Without exception, the survey participants who described such sensory experiences also reported a powerful sense of loss at the time of their loved one’s death, expressing their feelings using words and phrases like: ‘distraught,’ ‘beside myself with grief,’ ‘I have had my heart ripped out, ‘I don’t know how to survive this.

The death of a loved one is unbearable, and the need to find some source of comfort, some way of maintaining a link with the person who has disappeared, is entirely understandable.

This need is reminiscent of Donald Winnicott’s writing on the subject of ‘transitional objects,’ the sometimes strange objects that babies and young children use as comforters. One of my sons had his ‘raa,’ an old cloth which he sucked and which went everywhere with him; my niece had her ‘bakdin,’ a square of knitted blanket that fulfilled the same purpose.

Winnicott believes that these attachments begin when the infant links the sucking related to feeding and the simultaneous caressing of a bit of sheet, blanket, wool, etc., which can then be used as a source of comfort, particularly at times of stress and separation from the mother.

Similarly, the bereaved person, in a highly emotional state following the death of a loved one, and finding the separation from them unbearable, may weave a link between the person they have lost and an object such as a feather (or a sound, smell or touch) that happens to be around when they are thinking of the deceased. The object becomes a ‘sensory thread,’ providing a source of comfort and a means of making the separation a little more bearable. It may be a beneficial aspect of the gradual detachment from the person who has gone, just as Winnicott views transitional objects as being a beneficial aspect of the child’s emotional development.
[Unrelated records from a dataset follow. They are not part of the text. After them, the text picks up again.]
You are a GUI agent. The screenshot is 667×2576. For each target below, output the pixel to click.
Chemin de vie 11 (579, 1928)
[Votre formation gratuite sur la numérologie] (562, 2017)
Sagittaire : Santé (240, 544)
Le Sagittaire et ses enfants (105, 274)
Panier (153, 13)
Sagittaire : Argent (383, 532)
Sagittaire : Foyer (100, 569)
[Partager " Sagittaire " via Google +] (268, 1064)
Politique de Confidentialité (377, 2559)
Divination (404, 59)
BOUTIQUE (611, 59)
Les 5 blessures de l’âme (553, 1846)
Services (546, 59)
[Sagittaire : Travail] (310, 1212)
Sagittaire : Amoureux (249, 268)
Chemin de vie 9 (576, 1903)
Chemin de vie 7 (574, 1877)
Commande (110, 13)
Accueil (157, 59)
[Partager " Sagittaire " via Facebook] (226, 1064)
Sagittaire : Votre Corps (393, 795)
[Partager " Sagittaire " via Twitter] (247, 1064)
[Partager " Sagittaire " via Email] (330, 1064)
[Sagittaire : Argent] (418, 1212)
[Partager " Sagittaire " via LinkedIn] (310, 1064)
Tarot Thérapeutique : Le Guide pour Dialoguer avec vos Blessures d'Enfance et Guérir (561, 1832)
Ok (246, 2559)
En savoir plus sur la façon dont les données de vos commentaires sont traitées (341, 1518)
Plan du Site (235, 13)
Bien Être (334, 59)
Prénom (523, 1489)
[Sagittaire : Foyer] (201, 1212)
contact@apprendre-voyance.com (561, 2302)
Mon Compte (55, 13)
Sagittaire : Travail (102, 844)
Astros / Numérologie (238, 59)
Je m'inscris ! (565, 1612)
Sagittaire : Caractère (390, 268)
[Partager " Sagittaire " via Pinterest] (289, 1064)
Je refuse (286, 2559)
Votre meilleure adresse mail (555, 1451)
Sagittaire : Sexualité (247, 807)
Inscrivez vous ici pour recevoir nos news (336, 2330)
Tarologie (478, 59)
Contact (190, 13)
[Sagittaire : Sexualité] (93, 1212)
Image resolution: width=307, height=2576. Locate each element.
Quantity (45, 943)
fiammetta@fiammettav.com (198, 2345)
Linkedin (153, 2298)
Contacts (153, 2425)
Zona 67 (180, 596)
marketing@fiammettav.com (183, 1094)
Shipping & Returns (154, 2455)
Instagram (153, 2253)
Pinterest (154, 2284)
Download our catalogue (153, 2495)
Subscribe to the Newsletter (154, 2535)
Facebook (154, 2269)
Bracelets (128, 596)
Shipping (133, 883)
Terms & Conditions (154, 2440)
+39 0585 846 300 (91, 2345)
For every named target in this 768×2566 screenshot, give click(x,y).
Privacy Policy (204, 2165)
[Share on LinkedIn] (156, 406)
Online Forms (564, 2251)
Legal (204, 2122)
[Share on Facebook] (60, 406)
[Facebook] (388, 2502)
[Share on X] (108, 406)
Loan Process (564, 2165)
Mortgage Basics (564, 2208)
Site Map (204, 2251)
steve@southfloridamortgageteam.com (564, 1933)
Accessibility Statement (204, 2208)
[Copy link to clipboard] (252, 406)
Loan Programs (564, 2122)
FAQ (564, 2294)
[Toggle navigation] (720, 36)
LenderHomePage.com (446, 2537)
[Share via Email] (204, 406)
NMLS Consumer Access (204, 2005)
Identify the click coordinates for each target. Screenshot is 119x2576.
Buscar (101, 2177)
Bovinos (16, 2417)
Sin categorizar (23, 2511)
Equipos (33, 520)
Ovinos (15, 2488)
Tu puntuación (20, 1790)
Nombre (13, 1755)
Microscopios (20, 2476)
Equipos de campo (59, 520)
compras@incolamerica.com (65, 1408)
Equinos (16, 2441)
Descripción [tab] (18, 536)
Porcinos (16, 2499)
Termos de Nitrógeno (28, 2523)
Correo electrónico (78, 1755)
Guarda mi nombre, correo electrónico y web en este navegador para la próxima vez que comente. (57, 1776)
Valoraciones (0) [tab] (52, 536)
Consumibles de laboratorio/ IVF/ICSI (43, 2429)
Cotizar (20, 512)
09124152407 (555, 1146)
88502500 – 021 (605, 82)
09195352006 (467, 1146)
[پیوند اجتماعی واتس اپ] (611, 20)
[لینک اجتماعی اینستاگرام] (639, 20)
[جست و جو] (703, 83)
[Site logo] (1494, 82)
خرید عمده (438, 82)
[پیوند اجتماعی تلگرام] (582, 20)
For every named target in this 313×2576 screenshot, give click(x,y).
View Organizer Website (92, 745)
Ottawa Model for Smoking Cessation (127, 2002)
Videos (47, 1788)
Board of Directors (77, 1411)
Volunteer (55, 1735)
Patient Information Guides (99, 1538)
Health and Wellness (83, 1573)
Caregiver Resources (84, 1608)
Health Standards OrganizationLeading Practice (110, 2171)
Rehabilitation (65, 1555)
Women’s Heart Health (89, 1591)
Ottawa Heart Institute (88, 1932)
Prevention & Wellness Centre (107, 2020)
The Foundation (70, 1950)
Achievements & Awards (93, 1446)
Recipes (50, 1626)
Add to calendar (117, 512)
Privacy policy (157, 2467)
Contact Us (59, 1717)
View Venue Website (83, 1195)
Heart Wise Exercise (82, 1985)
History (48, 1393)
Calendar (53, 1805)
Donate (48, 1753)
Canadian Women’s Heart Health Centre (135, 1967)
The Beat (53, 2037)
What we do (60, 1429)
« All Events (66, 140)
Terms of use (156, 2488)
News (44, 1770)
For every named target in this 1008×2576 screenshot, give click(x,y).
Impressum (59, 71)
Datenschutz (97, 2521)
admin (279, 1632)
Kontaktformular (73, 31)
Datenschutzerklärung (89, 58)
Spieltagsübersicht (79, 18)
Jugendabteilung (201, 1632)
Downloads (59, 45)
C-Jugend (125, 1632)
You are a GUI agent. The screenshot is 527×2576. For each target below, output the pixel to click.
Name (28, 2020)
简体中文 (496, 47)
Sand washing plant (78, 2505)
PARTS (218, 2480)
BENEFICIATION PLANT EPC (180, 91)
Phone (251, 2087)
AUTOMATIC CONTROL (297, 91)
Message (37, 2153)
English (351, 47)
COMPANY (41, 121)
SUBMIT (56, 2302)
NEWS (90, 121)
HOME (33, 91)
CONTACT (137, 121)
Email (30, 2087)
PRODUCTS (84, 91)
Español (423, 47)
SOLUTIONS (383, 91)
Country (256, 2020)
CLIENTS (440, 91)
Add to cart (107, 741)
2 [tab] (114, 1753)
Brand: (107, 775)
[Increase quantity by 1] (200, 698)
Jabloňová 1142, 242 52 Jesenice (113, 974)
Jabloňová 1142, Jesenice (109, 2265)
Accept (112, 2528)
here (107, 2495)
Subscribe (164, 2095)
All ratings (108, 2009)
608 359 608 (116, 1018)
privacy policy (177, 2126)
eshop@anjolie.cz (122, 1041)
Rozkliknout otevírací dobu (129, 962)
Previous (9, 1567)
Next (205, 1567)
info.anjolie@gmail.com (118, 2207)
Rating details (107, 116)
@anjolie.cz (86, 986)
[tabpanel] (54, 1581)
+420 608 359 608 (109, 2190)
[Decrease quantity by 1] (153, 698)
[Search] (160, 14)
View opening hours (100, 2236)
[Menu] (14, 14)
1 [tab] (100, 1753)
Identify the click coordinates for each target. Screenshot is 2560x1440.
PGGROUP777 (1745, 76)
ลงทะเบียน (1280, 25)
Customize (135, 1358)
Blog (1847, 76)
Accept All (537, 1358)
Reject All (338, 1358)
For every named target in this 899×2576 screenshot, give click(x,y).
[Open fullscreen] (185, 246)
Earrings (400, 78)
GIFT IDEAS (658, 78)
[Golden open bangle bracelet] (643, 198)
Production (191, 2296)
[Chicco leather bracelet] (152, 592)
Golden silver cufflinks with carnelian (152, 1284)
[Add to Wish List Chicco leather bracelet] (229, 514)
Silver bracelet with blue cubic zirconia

As I walked up to my front door this morning, I spied a tiny white feather poking out from under the doormat. I picked it up and put it in my pocket. All these years later, I still notice white feathers, although probably not as often as I used to. The separation from Paul is more bearable after all this time, but the feathers are still a source of comfort.

References

Moore, V. (2021). One Thousand Days and One Cup of Tea: a Clinical Psychologist's Experience of Grief. Hachette UK.

Winnicott,D. (1964). The Child, the Family and the Outside World. Penguin Books.